Abstract:
To circumvent the wide range of adverse effects of many traditional anticancer chemotherapeutics, there has been a shift towards targeting methodologies which exploit tumour microenvironmental differences between cancer and healthy cells. One biologically relevant tumour-specific microenvironmental difference is the presence of hypoxic pockets which results in a change in protein expression, cellular energetics, and an overall reducing environment. The reduction potential in these areas is significantly lower than in healthy cells enabling the selective activation-by-reduction of organic and metal-based compounds. CoIII compounds have been identified as potential agents to deliver cytotoxic ligands to tumours due to the significantly faster aqua ligand exchange kinetics for the CoII ion compared to CoIII upon reduction. The electro- and physicochemical properties of the CoIII species can be controlled by the specific ancillary and cytotoxic ligands coordinated to the Co centre.
CoIII compounds containing tetraazamacrocycle ancillary ligands, cyclen and cyclam, were synthesised containing three classes of cytotoxic ligands coordinating through different coordination motifs, namely the O,O’-coordinating hydroxamate (e.g. vorinostat), the O,O’- and S,O-coordinating (thio)maltolate, and S,N-coordinating pyridinecarbothioimide ligands. As the cytotoxic and ancillary ligands have a distinct impact on the overall properties of the final CoIII compound, clear patterns of reduction potential, reversibility, and ligand release. All the Co(cyclen) compounds with O,O’-coordinating ligands were irreversibly reduced while the Co(cyclam) O,O’- and all S,O-derivatives were quasireversible. For these compounds only a portion of the ligands were released by reduction with sodium dithionite. However, for the S,N-coordinating PCA compounds, only the para-fluoro derivative was quasireversible with all other species being irreversibly reduced and complete ligand release observed in 1H NMR spectra.

━━━

Please carry on with the abstract on CoIII anticancer compounds from the point where it stops.

Stored data.
━━━

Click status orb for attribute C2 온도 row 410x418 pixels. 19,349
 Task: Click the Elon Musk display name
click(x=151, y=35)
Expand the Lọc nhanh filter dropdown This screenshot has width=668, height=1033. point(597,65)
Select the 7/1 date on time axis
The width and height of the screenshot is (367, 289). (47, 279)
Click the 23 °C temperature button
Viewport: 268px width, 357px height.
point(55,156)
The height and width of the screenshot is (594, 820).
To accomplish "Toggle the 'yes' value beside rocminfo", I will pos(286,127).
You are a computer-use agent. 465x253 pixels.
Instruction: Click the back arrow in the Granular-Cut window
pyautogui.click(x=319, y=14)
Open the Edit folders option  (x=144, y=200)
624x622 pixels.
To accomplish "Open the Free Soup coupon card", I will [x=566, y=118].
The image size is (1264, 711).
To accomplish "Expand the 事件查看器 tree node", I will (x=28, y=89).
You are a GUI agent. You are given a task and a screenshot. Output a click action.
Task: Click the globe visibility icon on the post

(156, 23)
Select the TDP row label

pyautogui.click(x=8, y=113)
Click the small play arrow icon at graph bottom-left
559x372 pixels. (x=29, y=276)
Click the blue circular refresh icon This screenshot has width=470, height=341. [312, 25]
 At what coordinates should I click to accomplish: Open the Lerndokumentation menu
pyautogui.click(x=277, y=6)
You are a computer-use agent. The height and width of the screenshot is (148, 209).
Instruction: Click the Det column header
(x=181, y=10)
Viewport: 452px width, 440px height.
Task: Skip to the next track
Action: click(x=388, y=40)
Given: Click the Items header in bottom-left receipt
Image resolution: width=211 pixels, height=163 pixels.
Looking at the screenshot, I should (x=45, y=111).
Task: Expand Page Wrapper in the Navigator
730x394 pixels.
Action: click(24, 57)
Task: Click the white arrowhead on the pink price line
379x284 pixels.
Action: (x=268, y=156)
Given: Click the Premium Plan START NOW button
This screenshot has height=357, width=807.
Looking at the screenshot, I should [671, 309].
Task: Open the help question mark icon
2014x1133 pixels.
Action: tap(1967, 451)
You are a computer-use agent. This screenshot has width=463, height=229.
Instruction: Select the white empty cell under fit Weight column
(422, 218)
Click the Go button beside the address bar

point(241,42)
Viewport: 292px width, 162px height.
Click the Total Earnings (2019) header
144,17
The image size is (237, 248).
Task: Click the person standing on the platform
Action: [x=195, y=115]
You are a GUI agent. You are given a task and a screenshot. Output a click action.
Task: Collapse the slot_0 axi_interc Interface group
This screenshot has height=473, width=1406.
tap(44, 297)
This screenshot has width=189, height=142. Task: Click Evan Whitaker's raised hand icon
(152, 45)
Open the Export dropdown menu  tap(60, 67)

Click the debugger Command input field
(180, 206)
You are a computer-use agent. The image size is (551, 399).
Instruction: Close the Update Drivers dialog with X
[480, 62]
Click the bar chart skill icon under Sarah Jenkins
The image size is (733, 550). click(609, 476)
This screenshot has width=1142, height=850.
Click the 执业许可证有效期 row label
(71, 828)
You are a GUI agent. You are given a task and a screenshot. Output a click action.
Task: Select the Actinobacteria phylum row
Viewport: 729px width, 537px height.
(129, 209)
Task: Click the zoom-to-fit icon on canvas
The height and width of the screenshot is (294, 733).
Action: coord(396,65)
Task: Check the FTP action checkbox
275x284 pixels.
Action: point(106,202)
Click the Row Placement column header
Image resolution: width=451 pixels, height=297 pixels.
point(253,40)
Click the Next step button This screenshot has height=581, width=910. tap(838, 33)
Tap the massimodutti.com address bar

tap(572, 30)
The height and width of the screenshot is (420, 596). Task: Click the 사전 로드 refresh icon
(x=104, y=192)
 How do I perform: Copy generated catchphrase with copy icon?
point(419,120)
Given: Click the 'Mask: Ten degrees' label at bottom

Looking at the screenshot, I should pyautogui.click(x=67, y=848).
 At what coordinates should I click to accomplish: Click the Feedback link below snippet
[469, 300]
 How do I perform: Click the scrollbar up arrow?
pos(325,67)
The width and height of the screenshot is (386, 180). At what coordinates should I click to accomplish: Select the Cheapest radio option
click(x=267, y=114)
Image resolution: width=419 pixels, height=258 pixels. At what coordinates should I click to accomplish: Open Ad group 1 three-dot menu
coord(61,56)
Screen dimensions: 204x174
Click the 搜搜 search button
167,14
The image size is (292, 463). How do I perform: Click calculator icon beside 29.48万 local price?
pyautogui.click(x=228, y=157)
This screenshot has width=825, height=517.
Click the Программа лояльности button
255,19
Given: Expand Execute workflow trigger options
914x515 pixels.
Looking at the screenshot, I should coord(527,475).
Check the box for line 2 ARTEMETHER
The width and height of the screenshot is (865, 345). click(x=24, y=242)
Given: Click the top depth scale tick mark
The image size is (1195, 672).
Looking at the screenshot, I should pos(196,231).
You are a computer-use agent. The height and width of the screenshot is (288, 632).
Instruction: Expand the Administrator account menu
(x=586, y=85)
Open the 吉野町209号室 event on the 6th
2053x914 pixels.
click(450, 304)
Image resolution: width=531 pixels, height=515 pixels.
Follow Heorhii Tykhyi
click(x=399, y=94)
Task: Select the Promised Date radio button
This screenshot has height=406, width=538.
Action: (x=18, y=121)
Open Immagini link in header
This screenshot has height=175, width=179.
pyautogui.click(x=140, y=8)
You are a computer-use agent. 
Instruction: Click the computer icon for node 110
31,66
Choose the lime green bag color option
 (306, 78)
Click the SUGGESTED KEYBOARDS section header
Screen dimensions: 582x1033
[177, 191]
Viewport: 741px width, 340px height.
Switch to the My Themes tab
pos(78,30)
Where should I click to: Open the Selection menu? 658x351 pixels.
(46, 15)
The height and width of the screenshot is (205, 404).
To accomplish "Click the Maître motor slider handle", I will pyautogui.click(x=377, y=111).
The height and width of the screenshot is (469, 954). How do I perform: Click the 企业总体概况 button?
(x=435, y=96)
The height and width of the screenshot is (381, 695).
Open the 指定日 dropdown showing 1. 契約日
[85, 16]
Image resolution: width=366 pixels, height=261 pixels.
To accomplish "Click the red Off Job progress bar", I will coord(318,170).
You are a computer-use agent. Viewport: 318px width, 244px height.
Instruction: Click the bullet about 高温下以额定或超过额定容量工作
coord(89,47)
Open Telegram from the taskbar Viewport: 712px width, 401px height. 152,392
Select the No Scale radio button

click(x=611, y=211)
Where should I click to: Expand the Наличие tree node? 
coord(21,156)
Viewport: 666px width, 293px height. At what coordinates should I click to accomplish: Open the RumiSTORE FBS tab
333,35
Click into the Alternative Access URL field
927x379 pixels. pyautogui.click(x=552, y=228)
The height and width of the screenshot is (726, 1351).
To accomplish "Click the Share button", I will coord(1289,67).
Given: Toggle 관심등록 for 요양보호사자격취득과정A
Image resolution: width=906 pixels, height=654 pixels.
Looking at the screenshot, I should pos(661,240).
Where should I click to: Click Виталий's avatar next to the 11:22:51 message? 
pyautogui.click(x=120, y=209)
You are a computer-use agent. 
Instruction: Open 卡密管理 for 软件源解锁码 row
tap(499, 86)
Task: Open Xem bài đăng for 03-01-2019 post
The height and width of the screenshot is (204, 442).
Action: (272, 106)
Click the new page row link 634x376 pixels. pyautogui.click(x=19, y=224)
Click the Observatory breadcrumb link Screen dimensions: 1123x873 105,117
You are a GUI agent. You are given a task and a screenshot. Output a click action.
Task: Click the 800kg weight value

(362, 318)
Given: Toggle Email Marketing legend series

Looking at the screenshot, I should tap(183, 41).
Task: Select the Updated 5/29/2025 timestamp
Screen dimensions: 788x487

━━━

Response.
In normoxic conditions, the bioactivity of the cytotoxic ligand is masked by coordination to CoIII and is an important metric for determining hypoxia-dependent antiproliferative activity. Antiproliferative assays revealed a range of anticancer activities for the ligands with selected compounds showing high potency, especially for vorinostat and those featuring thiomaltol-derived ligands. In virtually all cases, coordination to CoIII resulted in reduced antiproliferative activity demonstrating the potential to improve the selectivity of the native ligands by CoIII coordination. Unfortunately, no significant improvement in antiproliferative activity was observed in vitro when cells were treated with selected CoIII compounds in hypoxic conditions either due to poor reduction of the CoIII centre or poor uptake into the tumour cells. Nevertheless, when the impacts of CoIII–vorinostat species were determined after incubation with AGS cells in vitro under hypoxic conditions, the same spectrum of changes to gene expression and histone acetylation as native vorinostat were observed, thereby demonstrating a degree of intracellular uptake, reduction of CoIII, and ligand release. Despite the lack of hypoxia-dependent antiproliferative activity, this work lays the foundation to further investigate the coordination of cytotoxic ligands with alternative coordination motifs to CoIII centres.